Records for the exercise START

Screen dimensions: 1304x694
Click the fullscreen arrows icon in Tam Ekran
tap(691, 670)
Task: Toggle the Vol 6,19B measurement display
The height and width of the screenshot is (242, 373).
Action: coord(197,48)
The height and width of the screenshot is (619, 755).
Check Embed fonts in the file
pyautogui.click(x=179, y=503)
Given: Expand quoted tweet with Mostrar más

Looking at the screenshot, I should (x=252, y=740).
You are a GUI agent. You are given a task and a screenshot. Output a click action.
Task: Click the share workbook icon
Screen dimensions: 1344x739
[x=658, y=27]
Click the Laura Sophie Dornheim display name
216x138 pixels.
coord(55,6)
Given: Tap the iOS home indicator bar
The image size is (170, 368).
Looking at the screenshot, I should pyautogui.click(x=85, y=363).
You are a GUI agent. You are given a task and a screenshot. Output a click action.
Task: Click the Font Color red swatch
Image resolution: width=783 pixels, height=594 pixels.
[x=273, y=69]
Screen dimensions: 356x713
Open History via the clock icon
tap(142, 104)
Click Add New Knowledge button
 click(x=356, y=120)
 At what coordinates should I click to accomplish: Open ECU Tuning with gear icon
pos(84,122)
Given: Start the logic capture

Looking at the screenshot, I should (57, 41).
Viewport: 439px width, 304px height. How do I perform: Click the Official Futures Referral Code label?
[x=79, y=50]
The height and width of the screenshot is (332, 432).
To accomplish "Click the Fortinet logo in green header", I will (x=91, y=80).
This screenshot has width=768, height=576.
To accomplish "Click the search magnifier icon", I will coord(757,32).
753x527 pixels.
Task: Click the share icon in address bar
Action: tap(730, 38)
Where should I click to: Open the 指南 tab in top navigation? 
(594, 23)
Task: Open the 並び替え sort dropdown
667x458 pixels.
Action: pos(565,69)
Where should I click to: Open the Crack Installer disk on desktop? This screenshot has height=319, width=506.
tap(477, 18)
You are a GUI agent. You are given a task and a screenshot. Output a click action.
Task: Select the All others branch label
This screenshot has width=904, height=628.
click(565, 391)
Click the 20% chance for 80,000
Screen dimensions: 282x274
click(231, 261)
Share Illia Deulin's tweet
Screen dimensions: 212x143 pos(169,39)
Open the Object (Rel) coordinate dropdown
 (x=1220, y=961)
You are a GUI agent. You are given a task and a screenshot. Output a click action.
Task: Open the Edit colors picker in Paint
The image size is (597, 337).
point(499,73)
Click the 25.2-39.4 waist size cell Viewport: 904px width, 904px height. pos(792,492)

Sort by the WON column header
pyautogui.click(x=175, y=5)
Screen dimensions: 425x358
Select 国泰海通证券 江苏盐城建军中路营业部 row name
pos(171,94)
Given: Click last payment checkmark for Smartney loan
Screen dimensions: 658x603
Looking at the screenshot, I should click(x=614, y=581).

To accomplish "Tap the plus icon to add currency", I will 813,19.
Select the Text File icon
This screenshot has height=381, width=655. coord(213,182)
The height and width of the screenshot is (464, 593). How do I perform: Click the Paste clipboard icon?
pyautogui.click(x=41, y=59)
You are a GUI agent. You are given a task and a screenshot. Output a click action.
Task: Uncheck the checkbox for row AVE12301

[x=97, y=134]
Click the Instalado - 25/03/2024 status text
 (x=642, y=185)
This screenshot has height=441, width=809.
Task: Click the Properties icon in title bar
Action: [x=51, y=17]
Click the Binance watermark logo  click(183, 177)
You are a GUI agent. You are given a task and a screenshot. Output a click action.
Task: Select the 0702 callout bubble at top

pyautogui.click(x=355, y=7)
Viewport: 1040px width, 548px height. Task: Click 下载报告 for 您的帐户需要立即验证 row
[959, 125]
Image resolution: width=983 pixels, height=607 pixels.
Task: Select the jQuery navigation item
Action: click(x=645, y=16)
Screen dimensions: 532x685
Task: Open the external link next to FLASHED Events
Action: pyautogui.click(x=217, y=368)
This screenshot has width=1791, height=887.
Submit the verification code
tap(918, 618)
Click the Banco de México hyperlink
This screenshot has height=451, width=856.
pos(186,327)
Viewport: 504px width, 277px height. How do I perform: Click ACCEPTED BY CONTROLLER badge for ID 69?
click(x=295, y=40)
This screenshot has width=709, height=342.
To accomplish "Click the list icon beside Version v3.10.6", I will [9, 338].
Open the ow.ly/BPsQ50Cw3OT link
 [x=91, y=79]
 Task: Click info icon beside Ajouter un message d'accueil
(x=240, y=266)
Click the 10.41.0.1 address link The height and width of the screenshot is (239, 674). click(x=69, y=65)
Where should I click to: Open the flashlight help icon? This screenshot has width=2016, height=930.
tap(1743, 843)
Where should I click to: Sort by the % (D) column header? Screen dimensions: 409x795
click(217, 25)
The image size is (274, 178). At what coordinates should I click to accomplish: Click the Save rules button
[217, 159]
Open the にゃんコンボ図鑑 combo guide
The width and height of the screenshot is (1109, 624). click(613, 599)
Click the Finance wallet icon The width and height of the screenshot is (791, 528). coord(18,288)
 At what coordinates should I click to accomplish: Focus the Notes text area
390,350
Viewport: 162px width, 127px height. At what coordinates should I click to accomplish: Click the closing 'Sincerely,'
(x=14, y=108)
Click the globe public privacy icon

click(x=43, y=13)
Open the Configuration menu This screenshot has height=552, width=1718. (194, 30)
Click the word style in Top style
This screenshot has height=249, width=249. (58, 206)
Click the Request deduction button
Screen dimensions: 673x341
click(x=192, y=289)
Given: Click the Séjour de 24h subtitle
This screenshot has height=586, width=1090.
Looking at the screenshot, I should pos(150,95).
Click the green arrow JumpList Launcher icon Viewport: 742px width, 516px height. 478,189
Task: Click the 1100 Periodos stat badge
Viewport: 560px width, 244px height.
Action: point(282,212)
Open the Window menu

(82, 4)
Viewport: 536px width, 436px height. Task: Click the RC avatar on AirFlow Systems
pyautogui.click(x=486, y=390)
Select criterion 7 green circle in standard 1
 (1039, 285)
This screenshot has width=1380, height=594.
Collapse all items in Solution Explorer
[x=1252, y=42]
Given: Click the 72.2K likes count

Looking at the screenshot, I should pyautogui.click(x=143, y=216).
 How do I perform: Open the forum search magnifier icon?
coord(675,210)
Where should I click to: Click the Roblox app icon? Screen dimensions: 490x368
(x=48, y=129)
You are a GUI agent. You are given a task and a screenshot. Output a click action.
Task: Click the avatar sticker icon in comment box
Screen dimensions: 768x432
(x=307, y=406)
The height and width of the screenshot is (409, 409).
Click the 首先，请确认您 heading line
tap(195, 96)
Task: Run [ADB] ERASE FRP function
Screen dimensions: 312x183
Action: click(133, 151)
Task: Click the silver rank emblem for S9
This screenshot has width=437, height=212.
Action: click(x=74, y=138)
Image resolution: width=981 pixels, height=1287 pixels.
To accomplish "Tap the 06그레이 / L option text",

Records for the exercise END

→ **Work item**:
Start at the first line of the entries and stop at the line that contains "The height and width of the screenshot is (619, 755).". Repeat every line in that span exactly, and nothing beyond it.

→ **Problem solution**:
Screen dimensions: 1304x694
Click the fullscreen arrows icon in Tam Ekran
tap(691, 670)
Task: Toggle the Vol 6,19B measurement display
The height and width of the screenshot is (242, 373).
Action: coord(197,48)
The height and width of the screenshot is (619, 755).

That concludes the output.